The company began as Anglo Santano in 1980, founded by a small group of entrepreneurs that spotted a gap in the market. It grew rapidly and was purchased by Resene in 1995.

===Resene Coating Technologies Group===
Resene Coating Technologies Group is Resene's research and development arm, which develops new emerging technologies into commercially available products for Resene and other businesses, for local and international markets.

One of its innovations, the Resene SmartTouch conductive coating, is used as a basecoat under regular Resene topcoats and can be tapped to turn lights on and off, reducing the need to fumble in the dark for a light switch.

Another innovation, Resene Total Colour System tinting technology, allows for an infinite array of colours to be tinted using combinations of existing colourants.

===Resene Construction Systems===
Resene Construction Systems is Resene's construction supplies arm. It design, manufactures and distributes a range of plaster façade, lightweight concrete systems and coatings for New Zealand and Pacific markets, including Resene's trademark ROCKCOTE and Plaster Systems brands.

===Altex Coatings===
Altex Coatings is one of the largest manufacturers of industrial and marine protective coatings in Australasia, supply coating types and systems for most major industries. Its coating products include corrosion protection, fireproofing, flooring and marine coating.

The company was established in 1954.

==History==
===1946-1972===
Eastbourne builder Ted Nightingale established Resene from his garage in 1946, after being unable to find an alkali-resistant paint to protect his concrete buildings. He developed his own cement-based Striplecoat product using an old cement mixer in his garage. He began commercial production in a factory space in Tinakori Road to meet strong demand from local builders.

Nightingale began producing its first waterborne paint in Australasia in 1951. He gave it the brand name Resene in reference to resin, the main ingredient in Nightingale's paints. The product was initially unpopular as people feared it would wash off.

The company was formally registered in 1952, initially under the Stipplecote Products after the flagship product.

Resene expanded rapidly during the 1950s and introduced a line of solventborne products. The company produced some new colours and technologies, and developed coloured paintbases.
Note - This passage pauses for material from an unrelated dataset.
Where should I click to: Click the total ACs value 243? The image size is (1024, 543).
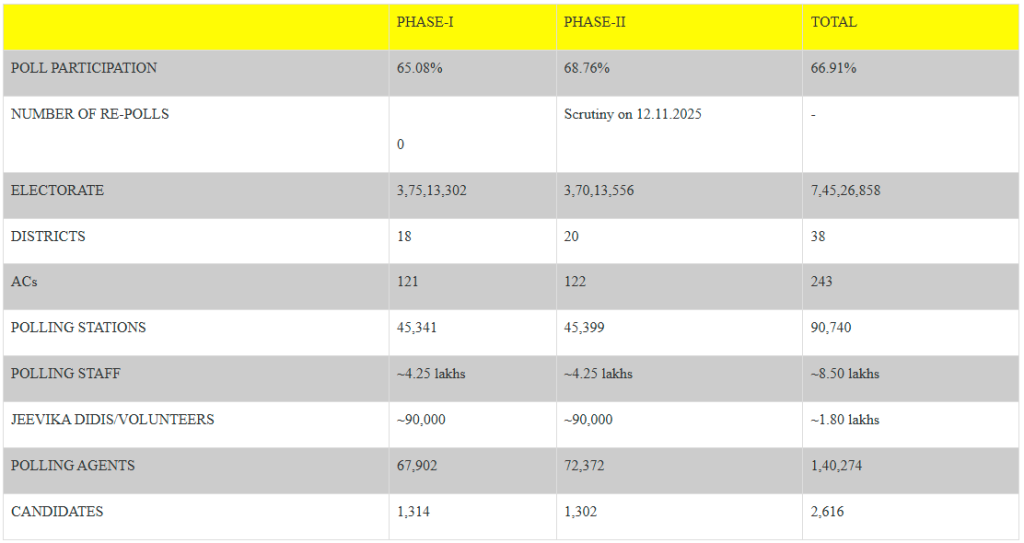pos(821,282)
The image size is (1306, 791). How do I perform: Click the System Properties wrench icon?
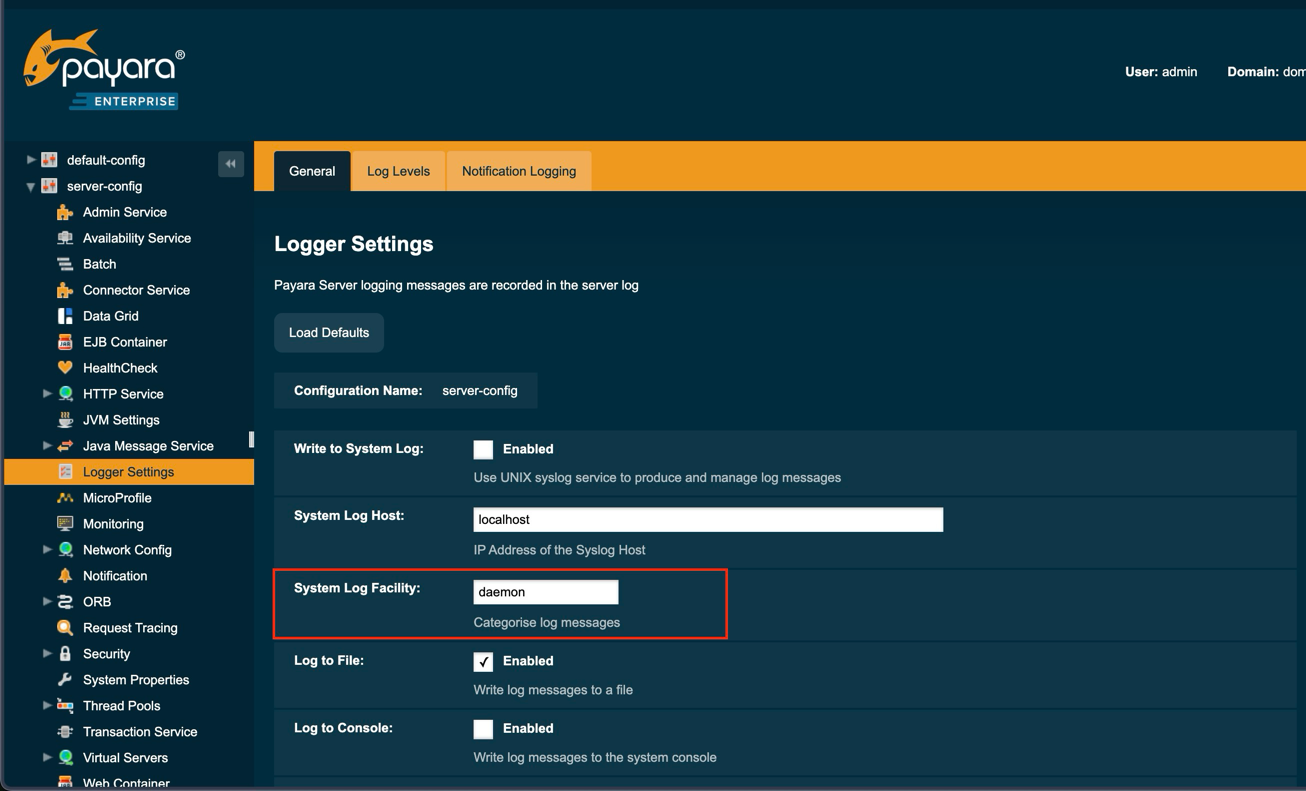[x=65, y=680]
The company moved manufacturing from Kaiwharawhara to Seaview, Lower Hutt in 1967.

An office was established in Fiji in 1965 to sell Resene Paints to Pacific Island countries.

Resene established its own warehouses in 1970, bypassing third-party salespeople and hiring its own salespeople to sell directly to tradespeople around the country.

===1972-1999===

Ted Nightingale's son Tony took over the company operations in 1972.

Tony Nightingale purchased a wallpaper store in 1975, converting it into the company's first retail store.

The company officially changed its name to Resene in 1977, reflecting how its Resene waterborne paints were its staple product.

Resene introduced a full range of test pots in 1981, and introduced its flagship Total Colour Multi-Finish System in 1985.

The company opened an office in Australia in 1990 to sell to Australian and international markets.

It moved manufacturing from Seaview, Lower Hutt, to its current site in Naenae, Lower Hutt, in 1992.

A virtual technology software was introduced in 1999, which uses Adobe Flash to allow customers to test how different colours would look in their home or building. The software began to be redeveloped when Flash was phased out between 2017 and 2020.

===1999-present===
Tony Nightingale' son Nick Nightingale was appointed General Manager in 1999, and becoming Managing Director a few years later.

Resene reviewed all areas of its business in 2010, following two years of reduced revenues and profit margins during the Great Recession. The company said it was left in a "tight and tenuous position", being effected by high fixed costs, fluctuations in the exchange rate for the New Zealand dollar and the rising price of raw materials.

In 2015, Nick Nightingale said the company was continuing to develop new products, including "new bases, new tints".